OBJECTIFS:
**1)** Réécrivez le passage du texte sur Alain Jacquet en commençant aux mots "Jacquet fait preuve" et en vous arrêtant après "à aucun d’eux.", puis changez "quête" en "recherche".
**2)** D'après le texte sur Alain Jacquet, en quelle année ont eu lieu ses débuts ?
**3)** Selon le texte sur Alain Jacquet, qu'est-ce qui lui a permis d'expérimenter les techniques qu'il défendra tout au long de sa carrière ? Répondez en une à trois phrases.

BLOC DE TEXTE:
Né en 1939 à Neuilly-sur-Seine, France

Décédé en 2008 à New York, USA

Contemporain de l’expansion sans précédent des techniques de reproduction des images, Alain Jacquet (1939, Neuilly-sur-Seine – 2008, New York) n’a cessé d’explorer la façon dont notre regard est infiltré par des représentations. Depuis ses premières toiles abstraites jusqu’aux tableaux réalisés mécaniquement par sérigraphie ou par ordinateur, une prodigieuse diversité de formes et de supports lui permet d’expérimenter des techniques qu’il défendra tout au long de sa carrière.

Jacquet fait preuve d‘une grande capacité de renouvellement, guidé par divers principes : La tension entre abstraction et figuration ; l’image latente appartenant à une mémoire collective aussi bien qu’individuelle ; l’appropriation d’images issues de la culture populaire contemporaine et des oeuvres iconiques de musées ; l'explosion de l'unicité de l'image par sa fragmentation et sa démultiplication ; enfin, une subtile polysémie teintée d’ironie et imprégnée d’ésotérisme dans une quête des lois fondamentales de l’univers.

De ses débuts en 1961 en dialogue avec les artistes du pop art américain, aux périodes du Mec’Art, en passant par les séries du Braille ou des Visions de la Terre, anticipant l’art appropriationniste et simulationniste, Alain Jacquet traverse les courants de son époque sans pour autant s’identifier à aucun d’eux.

DONNÉES FOURNIES:
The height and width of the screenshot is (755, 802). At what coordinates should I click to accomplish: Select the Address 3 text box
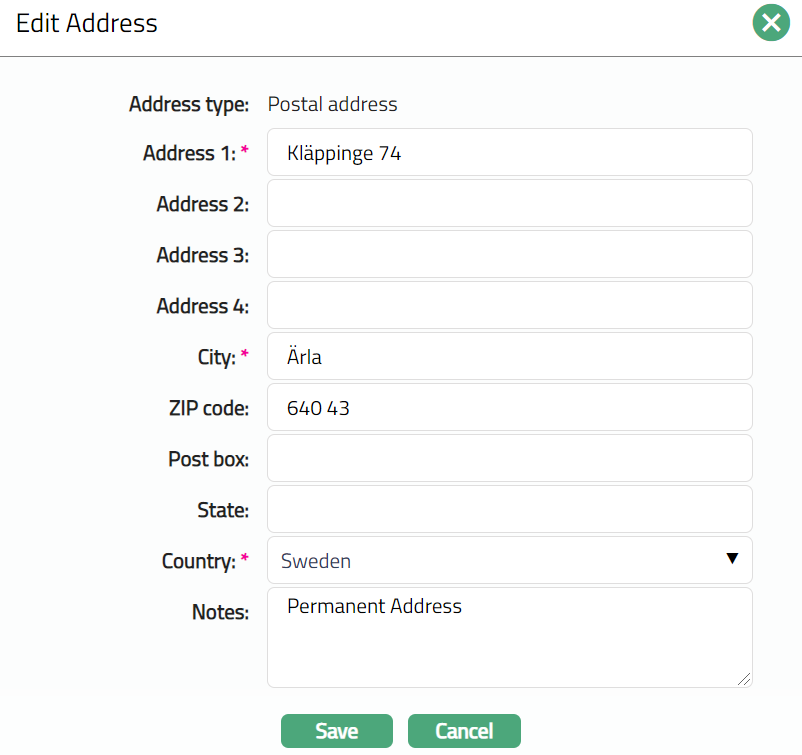pos(509,255)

RÉPONSES AUX CONSIGNES:
**1)**
Jacquet fait preuve d‘une grande capacité de renouvellement, guidé par divers principes : La tension entre abstraction et figuration ; l’image latente appartenant à une mémoire collective aussi bien qu’individuelle ; l’appropriation d’images issues de la culture populaire contemporaine et des oeuvres iconiques de musées ; l'explosion de l'unicité de l'image par sa fragmentation et sa démultiplication ; enfin, une subtile polysémie teintée d’ironie et imprégnée d’ésotérisme dans une recherche des lois fondamentales de l’univers.

De ses débuts en 1961 en dialogue avec les artistes du pop art américain, aux périodes du Mec’Art, en passant par les séries du Braille ou des Visions de la Terre, anticipant l’art appropriationniste et simulationniste, Alain Jacquet traverse les courants de son époque sans pour autant s’identifier à aucun d’eux.

**2)** En 1961.

**3)** C'est une prodigieuse diversité de formes et de supports qui le lui a permis. Cette diversité va de ses premières toiles abstraites jusqu'aux tableaux réalisés mécaniquement par sérigraphie ou par ordinateur.